Exercise directions = Find the line with "Click the zoom in icon on the chart toolbar" in the records below, then please transcribe it and every later line exactly, omitting the pictures and adding nothing.

Extracted records =
________

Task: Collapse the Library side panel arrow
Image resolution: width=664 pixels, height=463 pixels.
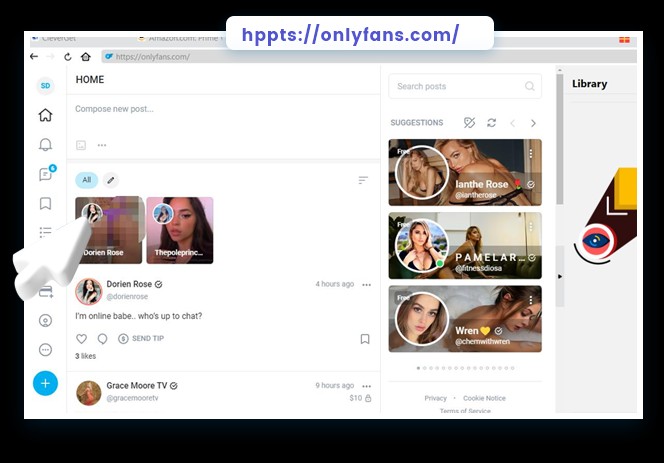Action: 560,276
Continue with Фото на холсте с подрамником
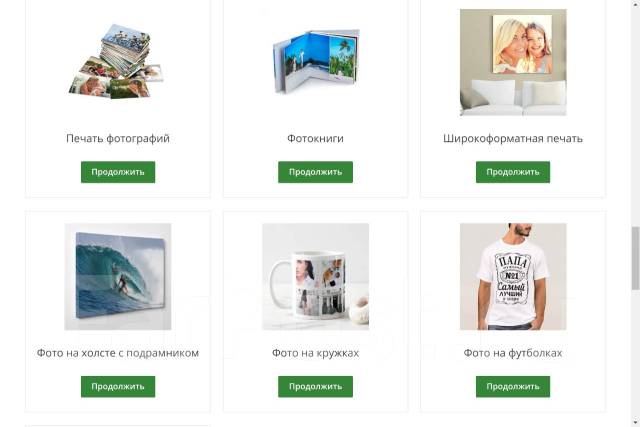 [x=118, y=386]
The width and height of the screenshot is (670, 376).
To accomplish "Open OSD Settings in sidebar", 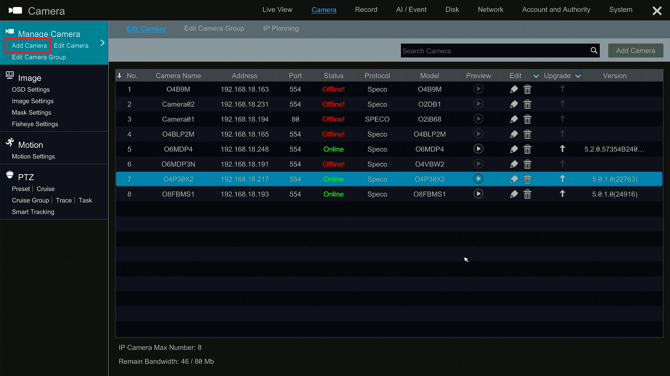I will click(31, 90).
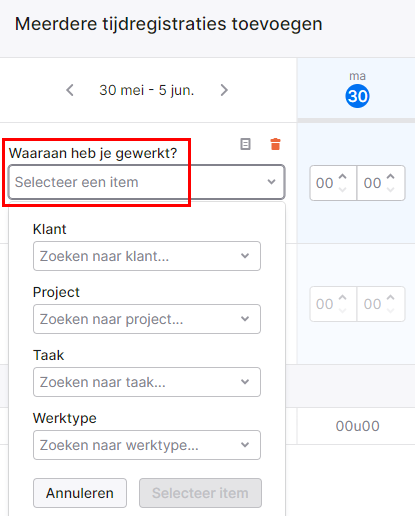Viewport: 415px width, 516px height.
Task: Expand the Werktype search dropdown
Action: tap(147, 445)
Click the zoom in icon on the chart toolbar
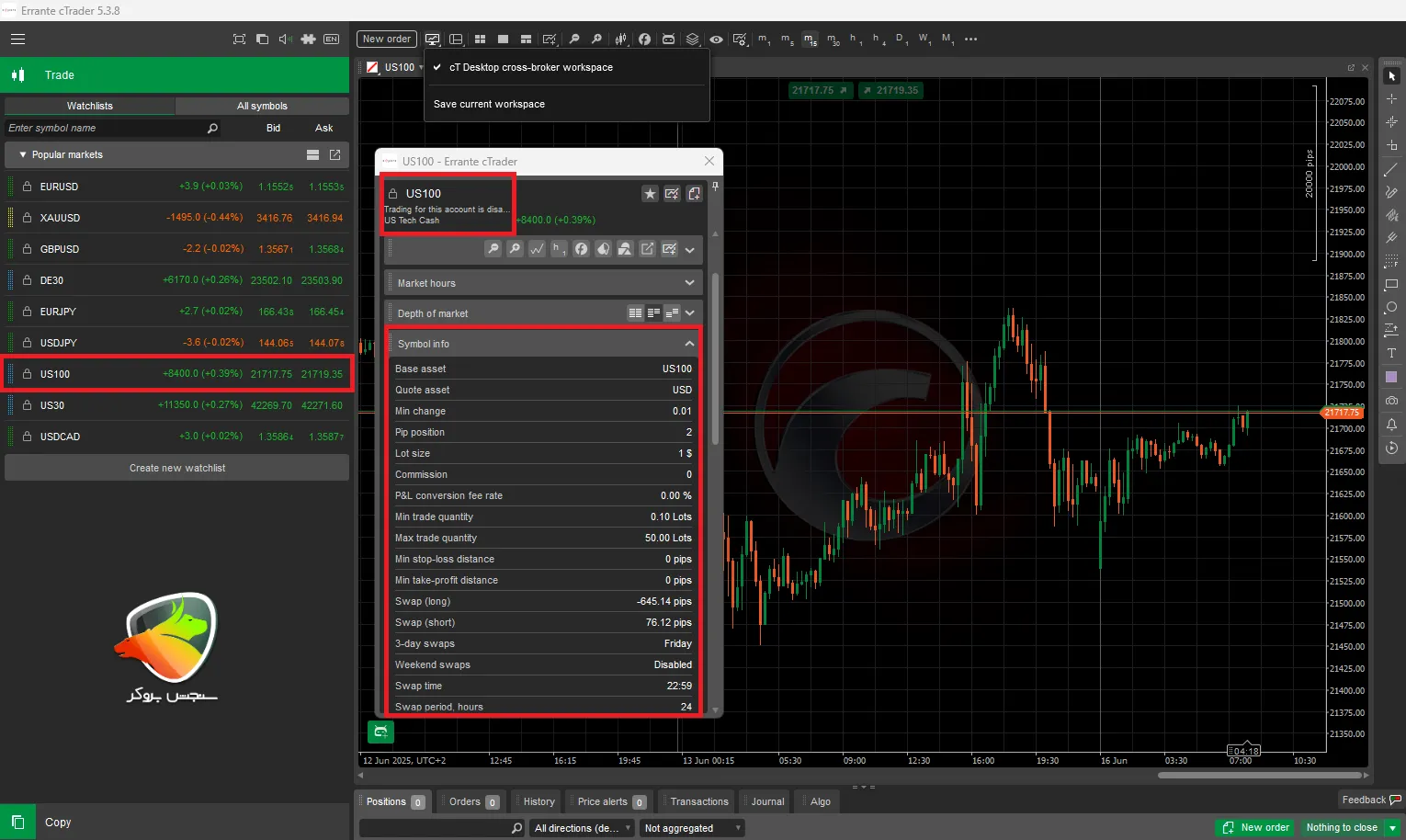 point(596,40)
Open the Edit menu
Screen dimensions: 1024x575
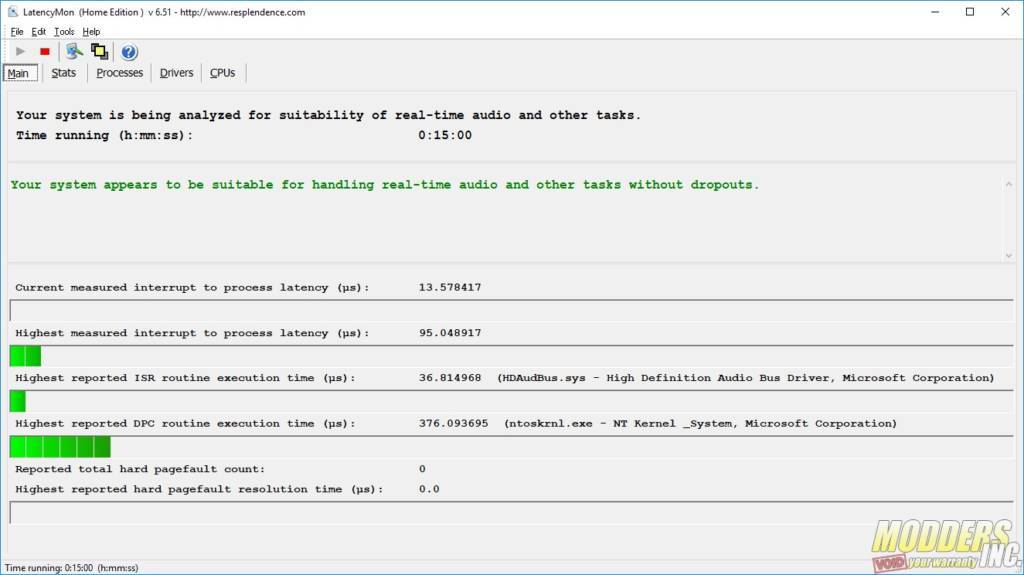tap(39, 32)
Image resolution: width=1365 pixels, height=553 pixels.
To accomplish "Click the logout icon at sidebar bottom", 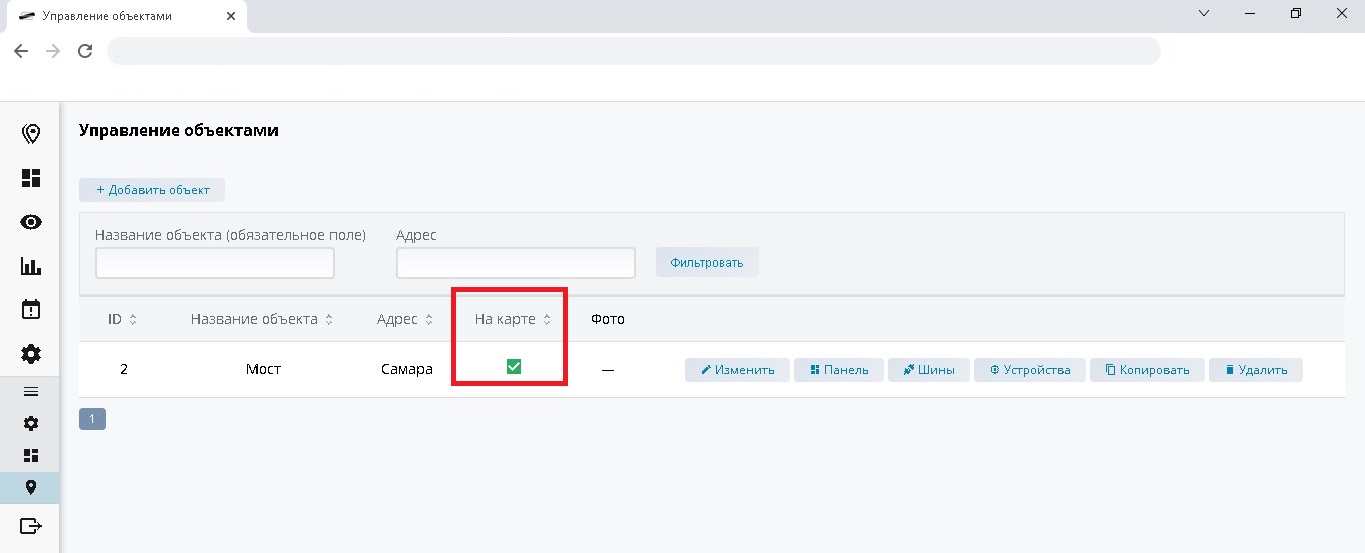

________

Solution =
Click the zoom in icon on the chart toolbar
 point(596,40)
Open the Edit menu
Screen dimensions: 1024x575
tap(39, 32)
Image resolution: width=1365 pixels, height=553 pixels.
To accomplish "Click the logout icon at sidebar bottom", 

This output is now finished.